### Activity
In the listing below, find each line holding "computer" and copy it.

Exercise inputs Start Marker

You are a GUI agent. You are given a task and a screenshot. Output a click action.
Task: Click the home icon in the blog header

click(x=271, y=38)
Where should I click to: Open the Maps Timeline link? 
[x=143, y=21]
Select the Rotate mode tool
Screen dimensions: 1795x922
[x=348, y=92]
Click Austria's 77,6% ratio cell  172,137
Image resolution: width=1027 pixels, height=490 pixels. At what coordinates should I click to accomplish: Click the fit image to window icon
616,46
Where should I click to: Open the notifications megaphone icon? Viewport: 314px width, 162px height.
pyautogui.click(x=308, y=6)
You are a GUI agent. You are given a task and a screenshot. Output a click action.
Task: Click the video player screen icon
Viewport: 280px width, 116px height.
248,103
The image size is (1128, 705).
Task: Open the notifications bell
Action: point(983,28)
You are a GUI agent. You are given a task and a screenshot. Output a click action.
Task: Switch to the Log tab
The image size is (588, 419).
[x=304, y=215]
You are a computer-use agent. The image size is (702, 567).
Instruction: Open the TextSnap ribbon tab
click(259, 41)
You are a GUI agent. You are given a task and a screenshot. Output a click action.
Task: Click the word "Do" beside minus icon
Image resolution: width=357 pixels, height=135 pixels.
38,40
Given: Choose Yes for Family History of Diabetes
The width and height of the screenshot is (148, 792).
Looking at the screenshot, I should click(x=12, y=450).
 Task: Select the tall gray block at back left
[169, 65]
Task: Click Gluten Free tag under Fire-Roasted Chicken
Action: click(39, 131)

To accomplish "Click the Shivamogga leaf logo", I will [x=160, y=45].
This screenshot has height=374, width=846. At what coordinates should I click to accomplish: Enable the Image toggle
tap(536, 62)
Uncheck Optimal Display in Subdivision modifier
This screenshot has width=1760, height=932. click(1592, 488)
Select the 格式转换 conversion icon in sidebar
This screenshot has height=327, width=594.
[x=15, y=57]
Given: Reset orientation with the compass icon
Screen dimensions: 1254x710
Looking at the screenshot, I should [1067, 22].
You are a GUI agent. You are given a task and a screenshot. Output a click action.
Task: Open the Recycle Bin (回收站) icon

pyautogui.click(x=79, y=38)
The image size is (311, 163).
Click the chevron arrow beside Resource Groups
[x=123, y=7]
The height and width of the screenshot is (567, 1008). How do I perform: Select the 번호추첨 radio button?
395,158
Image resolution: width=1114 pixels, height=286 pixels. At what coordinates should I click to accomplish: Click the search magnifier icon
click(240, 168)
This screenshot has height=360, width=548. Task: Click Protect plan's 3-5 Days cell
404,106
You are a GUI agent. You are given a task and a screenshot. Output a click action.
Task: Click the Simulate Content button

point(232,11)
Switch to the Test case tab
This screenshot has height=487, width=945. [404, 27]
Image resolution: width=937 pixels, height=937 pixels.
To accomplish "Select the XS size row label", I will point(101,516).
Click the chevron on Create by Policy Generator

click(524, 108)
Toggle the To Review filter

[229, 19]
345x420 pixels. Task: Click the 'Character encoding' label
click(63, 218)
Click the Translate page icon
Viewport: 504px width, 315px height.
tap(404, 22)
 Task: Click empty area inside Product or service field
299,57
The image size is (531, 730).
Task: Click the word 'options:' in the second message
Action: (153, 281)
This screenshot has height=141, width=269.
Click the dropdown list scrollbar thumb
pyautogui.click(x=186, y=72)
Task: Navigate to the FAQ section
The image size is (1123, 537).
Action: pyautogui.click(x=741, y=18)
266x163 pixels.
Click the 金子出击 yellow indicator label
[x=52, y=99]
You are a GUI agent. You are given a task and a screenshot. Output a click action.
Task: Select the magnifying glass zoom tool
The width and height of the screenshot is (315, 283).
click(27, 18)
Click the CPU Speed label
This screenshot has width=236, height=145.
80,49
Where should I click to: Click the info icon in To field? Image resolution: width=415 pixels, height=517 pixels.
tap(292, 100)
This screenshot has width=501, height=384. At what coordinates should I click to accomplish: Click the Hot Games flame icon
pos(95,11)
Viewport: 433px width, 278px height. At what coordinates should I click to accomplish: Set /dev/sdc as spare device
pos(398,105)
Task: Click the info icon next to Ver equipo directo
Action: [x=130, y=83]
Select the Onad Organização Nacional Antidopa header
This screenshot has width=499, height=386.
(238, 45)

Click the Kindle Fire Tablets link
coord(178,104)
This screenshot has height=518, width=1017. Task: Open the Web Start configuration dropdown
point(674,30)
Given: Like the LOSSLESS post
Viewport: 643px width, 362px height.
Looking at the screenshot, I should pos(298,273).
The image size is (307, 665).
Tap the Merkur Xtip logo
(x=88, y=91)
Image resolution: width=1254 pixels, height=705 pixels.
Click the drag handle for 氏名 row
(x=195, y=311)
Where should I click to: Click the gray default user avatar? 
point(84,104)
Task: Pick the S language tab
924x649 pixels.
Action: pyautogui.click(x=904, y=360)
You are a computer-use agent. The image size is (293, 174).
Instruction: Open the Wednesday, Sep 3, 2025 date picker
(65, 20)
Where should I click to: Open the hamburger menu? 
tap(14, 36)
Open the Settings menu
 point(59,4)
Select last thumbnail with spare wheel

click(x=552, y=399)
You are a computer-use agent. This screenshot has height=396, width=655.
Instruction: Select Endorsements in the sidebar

Exercise inputs End Marker

### Output for this task
You are a computer-use agent. The image size is (702, 567).
You are a computer-use agent. The image size is (293, 174).
You are a computer-use agent. This screenshot has height=396, width=655.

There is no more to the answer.